If proc-target is a reference to the NULL intrinsic function, the procedure pointer becomes disassociated. This is equivalent to specifying proc-pointer as a pointer object in a NULLIFY statement. If proc-target is a disassociated procedure pointer, proc-pointer becomes disassociated. If proc-target is an undefined procedure pointer, proc-pointer becomes undefined. If proc-target is a non-pointer dummy argument, proc-pointer becomes associated with the dummy argument’s ultimate argument. If proc-target is an associated procedure pointer, proc-pointer becomes associated with the same procedure. Otherwise, proc-pointer becomes associated with proc-target.

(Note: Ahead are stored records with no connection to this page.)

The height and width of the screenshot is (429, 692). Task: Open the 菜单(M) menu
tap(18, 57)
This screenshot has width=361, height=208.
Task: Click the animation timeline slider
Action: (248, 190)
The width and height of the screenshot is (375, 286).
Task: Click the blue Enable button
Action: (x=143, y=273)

If proc-target is a specific intrinsic name that is also a generic name, proc-pointer becomes associated with only the specific procedure.

The host instance of an associated procedure pointer is the host instance of its target.

If the characteristics of proc-target or proc-pointer require an explicit interface, both proc-target and proc-pointer must have an explicit interface.

If proc-pointer has an explicit interface, its characteristics must be the same as those of proc-target, except proc-target may be pure even if proc-pointer is not pure, and proc-target may be an elemental intrinsic procedure even though proc-pointer cannot be elemental.

proc-target must be a subroutine if proc-pointer is referenced as a subroutine. proc-target must be a function if proc-pointer has an implicit interface and is explicitly typed or referenced as a function. If proc-pointer is a function with an implicit interface, proc-target must have the same type; corresponding type parameters must have the same value.

Examples

Given the following declarations:

 INTEGER(KIND=4) :: P_PTR1, P_PTR2, EXT_FUNC 
  PROCEDURE(),POINTER :: P_PTR1, P_PTR2, P_PTR3
  EXTERNAL EXT_FUNC

Then the following are examples of procedure pointer assignments:


  P_PTR1 => EXT_FUNC 
  P_PTR2 => P_PTR1
  P_PTR3 => NULL()

The following example shows procedure pointer initialization:

  
  INTEGER(KIND=4) :: P_PTR1, P_PTR2, EXT_FUNC 
  EXTERNAL EXT_FUNC
  PROCEDURE(),POINTER :: P_PTR1 => EXT_FUNC, P_PTR3 => NULL()
  PROCEDURE(),POINTER :: P_PTR2 => P_PTR1 ! Not valid in initialization; proc_targ must be NULL() or a procedure name

You can use the intrinsic function ASSOCIATED to find out if a pointer is associated, associated with a target, or if two pointers are associated with the same target. For example:

  
  INTEGER(KIND=4) :: P_PTR1, P_PTR2, EXT_FUNC 
  PROCEDURE(),POINTER :: P_PTR1, P_PTR2, P_PTR3
  EXTERNAL EXT_FUNC
 P_PTR1 => EXT_FUNC 
  P_PTR2 => P_PTR1
  P_PTR3 => NULL()
  PRINT *, ASSOCIATED (P_PTR3)           ! Prints .FALSE.
  PRINT *, ASSOCIATED (P_PTR1, EXT_FUNC) ! Prints .TRUE.
  PRINT *, ASSOCIATED (p_PTR1, P_PTR2)   ! Prints .TRUE.